-- Start of Document excerpt --

## Part 1: Look at the Big Picture
**Summary:** In this mini-project we will use California census data to build a model of housing prices. Our dataset is the CA Housing Prices Dataset from the StatLib repository, which is based on the 1990 census. Some of the features in this dataset are population, income, and housing prices for each district. 

**Goal**: Your ML model should learn from this dataset in order to predict the median housing price in any district. 

**Where to begin?** Some common questions at work might be: How will this model be used? How will it benefit the company or people using it? What does the current (if any) solution look like (e.g., are people hand calculating this result and if so, how)?

**Frame the problem:** Is it supervised, unsupervised, hybrid, or reinforcement learning? Is it a classification or regression task, or something else? Should you use batch or online learning? What assumptions have you or others made about this task? (Note: we haven't covered all these concepts yet; this is just to give you an idea of how you can start thinking about setting up ML projects).

**Task:** We are given labeled training examples, so this will be supervised learning.
Because we are asked to predict a value (median housing price), this is a regression task. Specifically, this is a multiple regression task because we will use many features to make our prediction. We haven't covered this in class yet, but the next step is to choose our *performance measure* -- the typical performance measure for regression tasks is the *Root Mean Square Error (RMSE)* cost function. Basically, this tells us how much error our model makes in its predictions. 

## Part 2: Load the Data

In [42]:
# import packages
import os
import tarfile
import urllib
import pandas as pd
from pandas.plotting import scatter_matrix
import numpy as np
import matplotlib.pyplot as plt
from sklearn.model_selection import train_test_split
from sklearn.model_selection import StratifiedShuffleSplit
from sklearn.impute import SimpleImputer
from sklearn.preprocessing import OrdinalEncoder
from sklearn.preprocessing import OneHotEncoder
from sklearn.pipeline import Pipeline
from sklearn.preprocessing import StandardScaler
from sklearn.compose import ColumnTransformer
from sklearn.linear_model import LinearRegression
from sklearn.metrics import mean_squared_error

In [3]:
## Part 2: Get the Data
# Create a function to download housing.tgz: a comma-separated values (CSV) file representing the dataset

# Specify URL & path names
DOWNLOAD_ROOT = "https://raw.githubusercontent.com/ageron/handson-ml2/master/"
HOUSING_PATH = os.path.join("datasets", "housing")
HOUSING_URL = DOWNLOAD_ROOT + "datasets/housing/housing.tgz"

-- End of Document excerpt --
-- Start of Material provided --

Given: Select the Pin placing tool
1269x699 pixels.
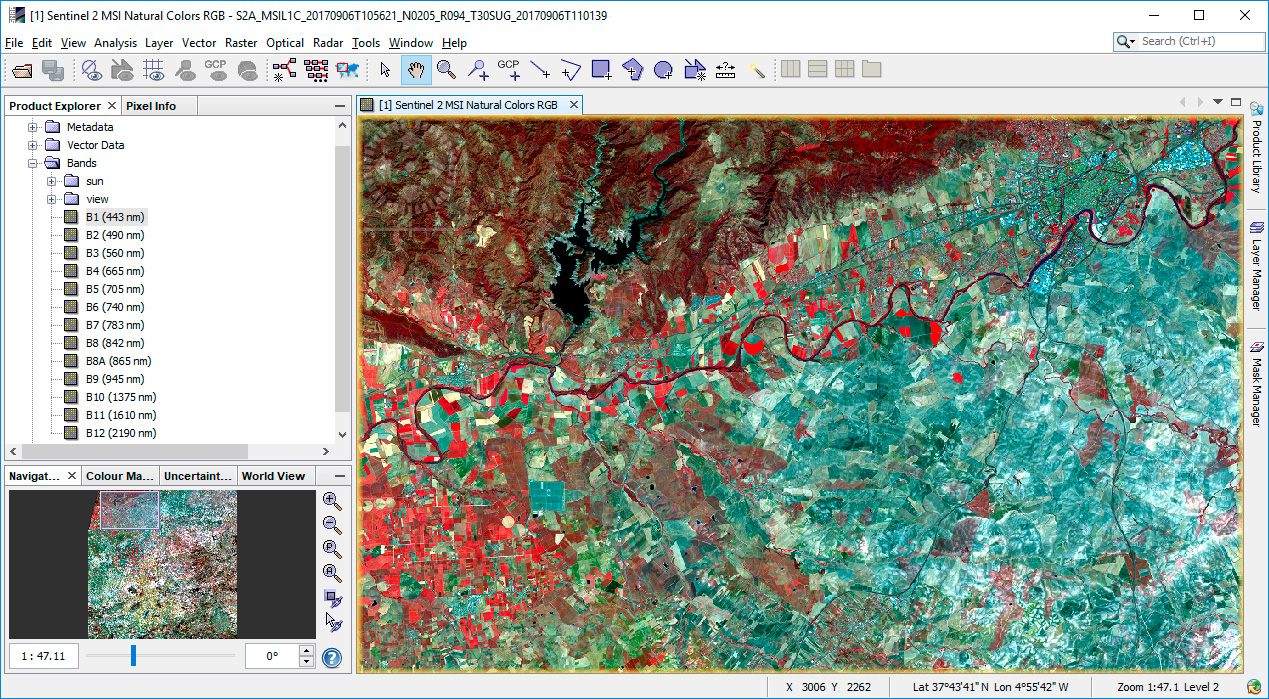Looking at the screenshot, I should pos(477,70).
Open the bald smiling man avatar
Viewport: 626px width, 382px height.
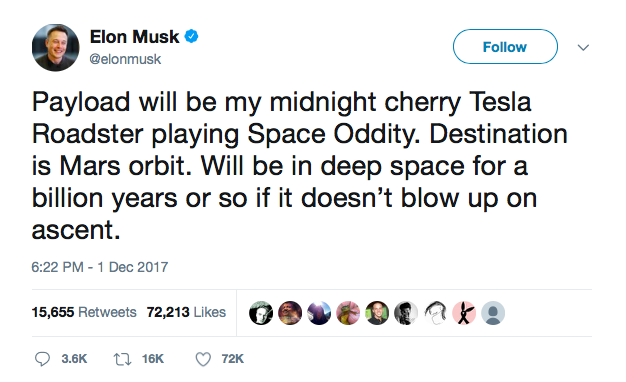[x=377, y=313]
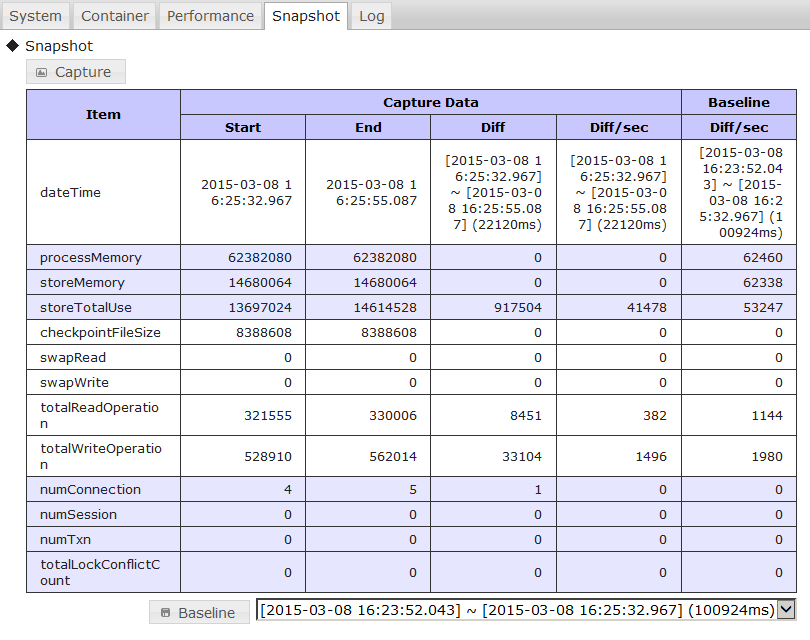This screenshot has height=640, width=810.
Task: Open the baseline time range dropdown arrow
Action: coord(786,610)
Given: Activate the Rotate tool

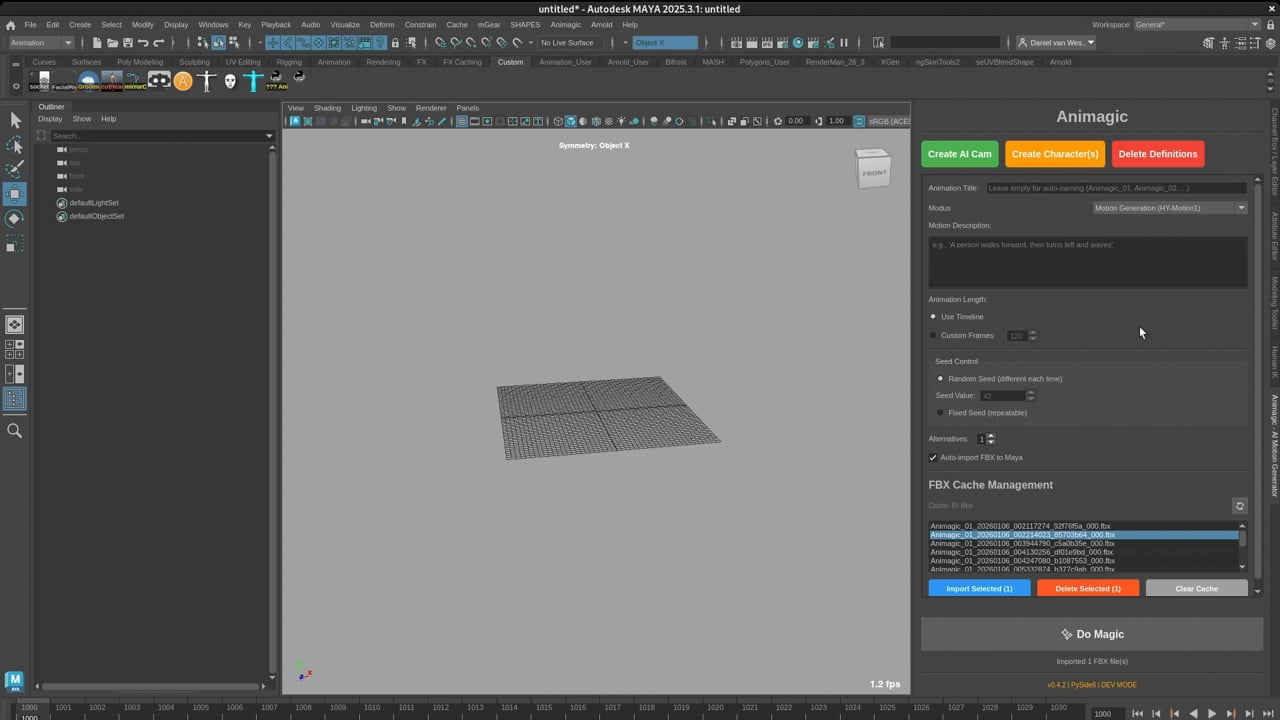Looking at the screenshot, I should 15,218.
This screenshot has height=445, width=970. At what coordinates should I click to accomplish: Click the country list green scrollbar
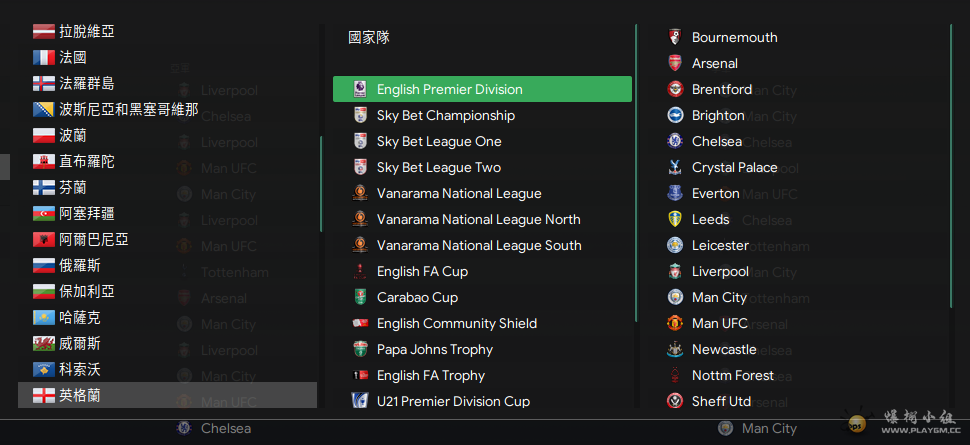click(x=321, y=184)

-- End of Material provided --

Set problem A
Collect every line of the entries that contains the string "Given".
Set problem B
Pick up the California housing notebook where it stops and keep writing it.

Right answer A
Given: Select the Pin placing tool
Given: Activate the Rotate tool

Right answer B
# Creates 'datasets/housing' dir in workspace
# Downloads & extracts housing.tgz
def get_housing_data(housing_url=HOUSING_URL, housing_path=HOUSING_PATH):
    os.makedirs(housing_path, exist_ok=True)
    tgz_path = os.path.join(housing_path, "housing.tgz")
    urllib.request.urlretrieve(housing_url, tgz_path)
    housing_tgz = tarfile.open(tgz_path)
    housing_tgz.extractall(path=housing_path)
    housing_tgz.close()


In [4]:
get_housing_data()

In [5]:
# Load the data using pandas
# Returns a pandas DataFrame object containing all the data
def load_housing_data(housing_path=HOUSING_PATH):
    csv_path = os.path.join(housing_path, "housing.csv")
    return pd.read_csv(csv_path)


## Part 3: Visualize the Data

In [6]:
# Peak at the dataset using DataFrame's head() method to return the top 5 rows
housing = load_housing_data()
housing.head()


**About the Housing Dataset** 

Each row represents one district. 
There are 10 features: longitude, latitude, housing_median_age, total_rooms, total_bedrooms, population, households, median_income, median_house_value, ocean_proximity. 

**TODO**: Call the *info()* method on the Housing dataset. Do you notice anything about total_bedrooms and ocean_proximity? 

**TODO**: Check the categories and number of districts in each for the *ocean_proximity* feature by using the *value_counts( )* method. Note: You can select a feature by name and use it just as you would an index into an array. For example: housing["latitude"].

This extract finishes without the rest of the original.